Working data below:
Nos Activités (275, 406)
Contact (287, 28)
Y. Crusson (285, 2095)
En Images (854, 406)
End of Working data.
Working data below:
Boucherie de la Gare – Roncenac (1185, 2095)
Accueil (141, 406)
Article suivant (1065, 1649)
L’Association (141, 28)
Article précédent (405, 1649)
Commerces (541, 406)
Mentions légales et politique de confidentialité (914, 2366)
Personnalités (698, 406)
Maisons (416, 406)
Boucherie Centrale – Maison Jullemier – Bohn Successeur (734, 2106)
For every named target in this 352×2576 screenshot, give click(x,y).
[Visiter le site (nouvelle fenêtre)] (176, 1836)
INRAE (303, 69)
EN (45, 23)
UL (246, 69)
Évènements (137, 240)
End of Working data.
Aim of the exercise:
Report, from the entries above, each line where "Article" is found.

Problem solution:
Article suivant (1065, 1649)
Article précédent (405, 1649)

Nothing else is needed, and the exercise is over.